L’immagine della capitale è oramai compromessa e insieme ad essa quella di Ignazio che preso dal panico, ha perso di botto l’abbronzatura.
Tutti chiedono le sue dimissioni e intanto la sua amministrazione viene commissariata.
Ignazio a quel punto esce fuori di cotenna. Vuole recuperare consensi e credibilità, ma lo fa in modo scomposto e in completa solitudine. Oramai è isolato, senza poteri e denigrato da tutti. Non sapendo più dove andare a parare inizia a farsi vedere dappertutto.
Viaggia a destra e a manca, dietro a tutto e tutti. Ovunque c’è gente che conta lui appare con la fascia spillata sulla giacca, anche se non è invitato. Mosso dalla disperazione sbrocca di brutto anche in tv. Ignazio è al capolinea, nonostante lo sciopero dell’Atac e la metro A nel caos.
Ma la campagna denigratoria contro “sindaco del daje” non si ferma … ora ci vuole la ciliegina sulla torta! Appaiono così scontrini di viaggi, di cene, pranzi e prime colazioni, tutte spese ingiustificate a carico del comune. Certo non si parla delle spese pazze in stile Provincia di Firenze, non ha comprato mutande verdi, né ha ecceduto, mica è la Minetti? Però quest’ultima stoccata è stata la goccia che ha fatto traboccare il vaso.
Disperato Ignazio tenta il tutto per tutto ripagando il comune di tasca propria ma il gesto non è bastato, anzi è sembrato a tutti solo un disperato quanto ridicolo tentativo di riparazione. Oramai la frittata è fatta! Per l’ingenuo cerusico è finita!

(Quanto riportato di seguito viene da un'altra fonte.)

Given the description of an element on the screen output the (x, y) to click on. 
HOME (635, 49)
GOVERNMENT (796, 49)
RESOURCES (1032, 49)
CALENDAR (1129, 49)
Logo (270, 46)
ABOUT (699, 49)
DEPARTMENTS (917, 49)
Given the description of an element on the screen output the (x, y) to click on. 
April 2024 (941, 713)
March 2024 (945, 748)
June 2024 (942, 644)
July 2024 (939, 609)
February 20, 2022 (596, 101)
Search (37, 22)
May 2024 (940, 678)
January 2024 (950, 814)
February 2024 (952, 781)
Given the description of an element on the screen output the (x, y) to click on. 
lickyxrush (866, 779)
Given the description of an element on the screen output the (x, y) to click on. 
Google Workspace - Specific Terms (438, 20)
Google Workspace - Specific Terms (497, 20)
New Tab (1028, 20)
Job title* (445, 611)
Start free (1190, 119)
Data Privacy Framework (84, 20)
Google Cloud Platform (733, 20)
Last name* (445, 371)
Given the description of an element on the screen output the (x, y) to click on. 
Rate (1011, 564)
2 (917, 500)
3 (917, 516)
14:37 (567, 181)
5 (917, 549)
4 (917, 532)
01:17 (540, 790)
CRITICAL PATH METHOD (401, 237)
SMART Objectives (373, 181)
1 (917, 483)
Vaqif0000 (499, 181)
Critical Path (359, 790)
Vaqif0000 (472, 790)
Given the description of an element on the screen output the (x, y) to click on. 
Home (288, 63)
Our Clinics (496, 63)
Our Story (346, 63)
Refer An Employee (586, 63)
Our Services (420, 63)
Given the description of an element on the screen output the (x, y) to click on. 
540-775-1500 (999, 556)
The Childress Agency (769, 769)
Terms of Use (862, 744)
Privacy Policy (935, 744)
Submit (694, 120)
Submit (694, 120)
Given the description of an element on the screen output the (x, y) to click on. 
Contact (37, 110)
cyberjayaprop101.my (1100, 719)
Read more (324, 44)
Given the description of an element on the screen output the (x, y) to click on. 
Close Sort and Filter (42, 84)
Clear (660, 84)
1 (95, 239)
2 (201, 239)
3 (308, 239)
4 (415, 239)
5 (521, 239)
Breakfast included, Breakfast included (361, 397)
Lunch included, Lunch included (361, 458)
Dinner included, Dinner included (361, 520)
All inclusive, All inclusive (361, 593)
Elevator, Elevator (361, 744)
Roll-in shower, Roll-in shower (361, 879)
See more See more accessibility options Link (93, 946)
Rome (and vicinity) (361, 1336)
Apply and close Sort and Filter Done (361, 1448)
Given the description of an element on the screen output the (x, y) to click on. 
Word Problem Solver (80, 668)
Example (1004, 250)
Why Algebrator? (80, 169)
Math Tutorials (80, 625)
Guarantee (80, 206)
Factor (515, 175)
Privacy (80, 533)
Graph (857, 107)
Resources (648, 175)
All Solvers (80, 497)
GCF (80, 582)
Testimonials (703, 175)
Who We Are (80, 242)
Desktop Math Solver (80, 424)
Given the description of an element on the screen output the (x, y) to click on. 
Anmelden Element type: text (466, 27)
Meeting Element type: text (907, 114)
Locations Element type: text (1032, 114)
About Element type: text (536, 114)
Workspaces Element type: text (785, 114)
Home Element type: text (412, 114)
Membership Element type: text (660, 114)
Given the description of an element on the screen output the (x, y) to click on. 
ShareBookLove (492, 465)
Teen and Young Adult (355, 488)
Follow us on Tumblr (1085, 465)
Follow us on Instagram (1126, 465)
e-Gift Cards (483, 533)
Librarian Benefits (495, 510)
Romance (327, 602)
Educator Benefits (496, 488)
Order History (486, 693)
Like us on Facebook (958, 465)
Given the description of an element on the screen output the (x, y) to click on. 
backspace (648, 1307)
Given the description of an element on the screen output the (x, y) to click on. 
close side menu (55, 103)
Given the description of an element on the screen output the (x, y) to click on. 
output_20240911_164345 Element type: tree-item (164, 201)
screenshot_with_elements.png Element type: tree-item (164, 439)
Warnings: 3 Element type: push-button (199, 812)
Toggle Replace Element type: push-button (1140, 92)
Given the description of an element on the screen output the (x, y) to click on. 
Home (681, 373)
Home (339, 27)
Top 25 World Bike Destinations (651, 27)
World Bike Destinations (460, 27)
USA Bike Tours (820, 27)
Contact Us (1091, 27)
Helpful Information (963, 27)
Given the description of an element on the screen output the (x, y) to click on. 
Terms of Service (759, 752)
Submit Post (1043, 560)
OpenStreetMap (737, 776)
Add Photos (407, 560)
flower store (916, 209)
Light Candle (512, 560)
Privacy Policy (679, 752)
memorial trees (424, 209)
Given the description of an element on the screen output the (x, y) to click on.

L’operazione “e mo questo che vole” – nel frattempo rinominata “se lo dovemo levà dai cojioni” – è stata un successo. Ora Ignazio è fuori dai giochi. Certo la sua dimessa e arresa sprovvedutezza gli è stata di aiuto, per non parlare del disperato e grottesco tentativo di riemergere agli occhi dell’ opinione pubblica. Anzi, si può tranquillamente dire che Ignazio alla fine si è letteralmente suicidato. Ma che possiamo farci? Si sa come vano le cose, no? La capitale è terra di pochi … anche se sono in troppi a mangiarci su!